WORK INSTRUCTIONS - Below is a listing. Set down exactly the lines from the one containing "Política de Gestión" through the one containing "Ciberseguridad e ISO", both ends included, and leave out the rest.

RECORDS TO USE -
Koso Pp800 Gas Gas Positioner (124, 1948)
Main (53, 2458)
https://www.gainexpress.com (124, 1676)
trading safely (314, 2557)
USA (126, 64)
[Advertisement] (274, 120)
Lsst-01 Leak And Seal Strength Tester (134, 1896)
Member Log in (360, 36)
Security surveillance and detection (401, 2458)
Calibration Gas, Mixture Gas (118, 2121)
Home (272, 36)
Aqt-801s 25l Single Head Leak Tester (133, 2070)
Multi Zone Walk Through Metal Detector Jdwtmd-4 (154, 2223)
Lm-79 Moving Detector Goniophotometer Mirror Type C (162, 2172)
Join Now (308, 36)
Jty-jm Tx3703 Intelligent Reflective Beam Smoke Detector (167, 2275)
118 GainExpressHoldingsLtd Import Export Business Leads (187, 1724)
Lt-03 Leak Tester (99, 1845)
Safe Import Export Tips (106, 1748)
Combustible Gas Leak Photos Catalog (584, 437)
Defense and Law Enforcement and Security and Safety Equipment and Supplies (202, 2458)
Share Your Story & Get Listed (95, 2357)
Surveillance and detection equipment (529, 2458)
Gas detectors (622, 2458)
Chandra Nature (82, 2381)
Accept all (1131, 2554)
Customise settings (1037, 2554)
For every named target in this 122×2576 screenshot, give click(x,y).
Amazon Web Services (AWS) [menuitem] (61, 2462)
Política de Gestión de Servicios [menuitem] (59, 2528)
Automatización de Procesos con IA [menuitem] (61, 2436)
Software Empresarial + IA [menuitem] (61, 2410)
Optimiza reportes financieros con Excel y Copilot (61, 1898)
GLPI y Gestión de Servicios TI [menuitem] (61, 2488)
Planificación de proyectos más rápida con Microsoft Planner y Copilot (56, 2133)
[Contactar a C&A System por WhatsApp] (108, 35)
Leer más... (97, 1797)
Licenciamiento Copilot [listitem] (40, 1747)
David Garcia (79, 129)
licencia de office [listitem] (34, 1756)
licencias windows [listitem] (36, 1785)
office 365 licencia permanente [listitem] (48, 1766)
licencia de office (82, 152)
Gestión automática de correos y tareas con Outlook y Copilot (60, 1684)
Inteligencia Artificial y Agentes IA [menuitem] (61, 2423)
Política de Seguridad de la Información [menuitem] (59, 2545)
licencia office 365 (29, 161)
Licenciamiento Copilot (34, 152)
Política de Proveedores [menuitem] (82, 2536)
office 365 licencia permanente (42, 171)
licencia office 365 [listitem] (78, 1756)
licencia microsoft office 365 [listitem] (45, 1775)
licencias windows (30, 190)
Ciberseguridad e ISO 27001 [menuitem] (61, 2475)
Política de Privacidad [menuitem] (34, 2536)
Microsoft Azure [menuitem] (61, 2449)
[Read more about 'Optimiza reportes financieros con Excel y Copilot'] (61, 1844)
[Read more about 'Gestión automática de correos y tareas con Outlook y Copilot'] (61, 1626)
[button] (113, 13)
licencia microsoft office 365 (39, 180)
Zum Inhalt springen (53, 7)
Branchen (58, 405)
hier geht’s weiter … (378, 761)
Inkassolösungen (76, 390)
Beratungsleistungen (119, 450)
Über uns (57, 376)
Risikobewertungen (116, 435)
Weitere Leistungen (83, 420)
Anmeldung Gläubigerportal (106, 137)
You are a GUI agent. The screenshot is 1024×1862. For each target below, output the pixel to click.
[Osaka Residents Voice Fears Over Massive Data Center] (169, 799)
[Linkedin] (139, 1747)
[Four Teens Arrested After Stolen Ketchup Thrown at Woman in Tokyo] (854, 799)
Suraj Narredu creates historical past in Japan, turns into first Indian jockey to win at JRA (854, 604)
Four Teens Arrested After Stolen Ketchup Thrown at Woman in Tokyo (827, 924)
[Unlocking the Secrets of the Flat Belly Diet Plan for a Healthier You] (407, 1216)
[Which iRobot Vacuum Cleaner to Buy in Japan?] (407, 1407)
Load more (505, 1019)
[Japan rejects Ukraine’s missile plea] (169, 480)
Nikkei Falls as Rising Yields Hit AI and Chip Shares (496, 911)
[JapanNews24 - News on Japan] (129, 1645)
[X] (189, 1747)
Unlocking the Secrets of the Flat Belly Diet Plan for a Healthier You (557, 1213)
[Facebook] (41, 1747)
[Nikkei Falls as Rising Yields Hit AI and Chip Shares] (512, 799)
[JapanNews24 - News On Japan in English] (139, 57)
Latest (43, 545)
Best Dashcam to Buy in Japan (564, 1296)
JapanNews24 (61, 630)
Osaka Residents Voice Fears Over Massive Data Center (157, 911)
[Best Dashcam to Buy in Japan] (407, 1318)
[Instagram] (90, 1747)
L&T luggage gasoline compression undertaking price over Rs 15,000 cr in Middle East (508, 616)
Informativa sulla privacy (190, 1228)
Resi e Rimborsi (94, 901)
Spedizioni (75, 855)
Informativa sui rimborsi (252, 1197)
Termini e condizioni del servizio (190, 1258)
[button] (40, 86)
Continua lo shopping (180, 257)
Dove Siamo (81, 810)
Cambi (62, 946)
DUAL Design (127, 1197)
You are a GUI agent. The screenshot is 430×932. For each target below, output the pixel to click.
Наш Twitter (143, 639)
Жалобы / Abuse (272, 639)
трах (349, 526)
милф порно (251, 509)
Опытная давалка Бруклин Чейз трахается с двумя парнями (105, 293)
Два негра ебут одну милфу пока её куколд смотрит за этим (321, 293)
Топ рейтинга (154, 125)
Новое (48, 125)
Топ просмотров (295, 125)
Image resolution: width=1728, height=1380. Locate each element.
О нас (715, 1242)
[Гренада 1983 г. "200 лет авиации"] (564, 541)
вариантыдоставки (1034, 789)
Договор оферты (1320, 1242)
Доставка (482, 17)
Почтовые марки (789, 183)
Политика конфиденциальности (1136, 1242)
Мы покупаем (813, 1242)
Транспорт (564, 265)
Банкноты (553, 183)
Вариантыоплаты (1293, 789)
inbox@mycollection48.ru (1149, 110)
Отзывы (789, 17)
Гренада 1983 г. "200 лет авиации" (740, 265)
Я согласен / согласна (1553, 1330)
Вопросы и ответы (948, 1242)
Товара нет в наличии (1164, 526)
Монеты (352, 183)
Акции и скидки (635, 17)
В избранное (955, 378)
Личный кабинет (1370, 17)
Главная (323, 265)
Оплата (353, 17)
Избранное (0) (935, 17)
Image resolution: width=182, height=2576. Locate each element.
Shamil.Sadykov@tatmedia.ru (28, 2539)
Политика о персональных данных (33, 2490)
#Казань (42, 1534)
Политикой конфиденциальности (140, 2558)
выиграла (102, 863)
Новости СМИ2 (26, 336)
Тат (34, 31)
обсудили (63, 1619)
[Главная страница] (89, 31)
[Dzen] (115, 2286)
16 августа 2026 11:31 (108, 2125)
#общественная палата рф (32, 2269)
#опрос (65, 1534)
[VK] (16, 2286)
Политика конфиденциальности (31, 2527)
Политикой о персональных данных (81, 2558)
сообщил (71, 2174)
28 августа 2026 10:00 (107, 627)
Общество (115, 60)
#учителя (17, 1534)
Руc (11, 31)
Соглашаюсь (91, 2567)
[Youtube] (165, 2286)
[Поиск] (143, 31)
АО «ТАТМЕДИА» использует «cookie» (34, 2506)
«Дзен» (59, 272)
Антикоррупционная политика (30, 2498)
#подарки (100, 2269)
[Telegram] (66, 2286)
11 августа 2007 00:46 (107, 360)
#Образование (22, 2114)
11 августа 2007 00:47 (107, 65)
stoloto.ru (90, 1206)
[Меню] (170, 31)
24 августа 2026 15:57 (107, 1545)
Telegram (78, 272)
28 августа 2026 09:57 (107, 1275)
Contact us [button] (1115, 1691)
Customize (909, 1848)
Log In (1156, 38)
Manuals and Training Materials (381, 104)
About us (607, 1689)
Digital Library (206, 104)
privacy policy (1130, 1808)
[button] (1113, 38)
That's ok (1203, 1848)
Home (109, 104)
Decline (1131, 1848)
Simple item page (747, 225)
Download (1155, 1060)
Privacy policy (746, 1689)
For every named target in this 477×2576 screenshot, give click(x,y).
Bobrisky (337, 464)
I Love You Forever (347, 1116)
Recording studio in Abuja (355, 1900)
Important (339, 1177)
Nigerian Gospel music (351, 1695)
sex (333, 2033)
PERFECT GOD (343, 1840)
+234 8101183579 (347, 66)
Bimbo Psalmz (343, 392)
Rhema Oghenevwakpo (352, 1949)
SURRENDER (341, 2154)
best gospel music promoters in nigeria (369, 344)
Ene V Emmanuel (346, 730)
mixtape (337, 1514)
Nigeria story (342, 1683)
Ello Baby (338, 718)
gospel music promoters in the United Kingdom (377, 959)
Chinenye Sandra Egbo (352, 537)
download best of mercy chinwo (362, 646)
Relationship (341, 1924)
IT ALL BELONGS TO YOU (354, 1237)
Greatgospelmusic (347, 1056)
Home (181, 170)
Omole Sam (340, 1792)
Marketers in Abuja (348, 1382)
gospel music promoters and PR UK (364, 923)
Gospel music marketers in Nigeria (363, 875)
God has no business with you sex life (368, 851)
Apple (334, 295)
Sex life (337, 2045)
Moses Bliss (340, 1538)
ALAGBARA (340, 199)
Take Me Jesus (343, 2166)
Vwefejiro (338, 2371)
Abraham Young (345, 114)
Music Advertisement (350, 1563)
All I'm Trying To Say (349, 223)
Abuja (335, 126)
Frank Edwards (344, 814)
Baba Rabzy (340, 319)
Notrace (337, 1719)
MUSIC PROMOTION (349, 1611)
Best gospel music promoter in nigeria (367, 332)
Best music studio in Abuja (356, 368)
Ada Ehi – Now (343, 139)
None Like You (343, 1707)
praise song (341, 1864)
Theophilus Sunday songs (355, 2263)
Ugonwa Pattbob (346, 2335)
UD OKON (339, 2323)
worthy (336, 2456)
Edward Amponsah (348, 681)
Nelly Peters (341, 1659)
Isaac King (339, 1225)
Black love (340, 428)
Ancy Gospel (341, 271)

SOLUTION BELOW -
Política de Gestión de Servicios [menuitem] (59, 2528)
Automatización de Procesos con IA [menuitem] (61, 2436)
Software Empresarial + IA [menuitem] (61, 2410)
Optimiza reportes financieros con Excel y Copilot (61, 1898)
GLPI y Gestión de Servicios TI [menuitem] (61, 2488)
Planificación de proyectos más rápida con Microsoft Planner y Copilot (56, 2133)
[Contactar a C&A System por WhatsApp] (108, 35)
Leer más... (97, 1797)
Licenciamiento Copilot [listitem] (40, 1747)
David Garcia (79, 129)
licencia de office [listitem] (34, 1756)
licencias windows [listitem] (36, 1785)
office 365 licencia permanente [listitem] (48, 1766)
licencia de office (82, 152)
Gestión automática de correos y tareas con Outlook y Copilot (60, 1684)
Inteligencia Artificial y Agentes IA [menuitem] (61, 2423)
Política de Seguridad de la Información [menuitem] (59, 2545)
licencia office 365 (29, 161)
Licenciamiento Copilot (34, 152)
Política de Proveedores [menuitem] (82, 2536)
office 365 licencia permanente (42, 171)
licencia office 365 [listitem] (78, 1756)
licencia microsoft office 365 [listitem] (45, 1775)
licencias windows (30, 190)
Ciberseguridad e ISO 27001 [menuitem] (61, 2475)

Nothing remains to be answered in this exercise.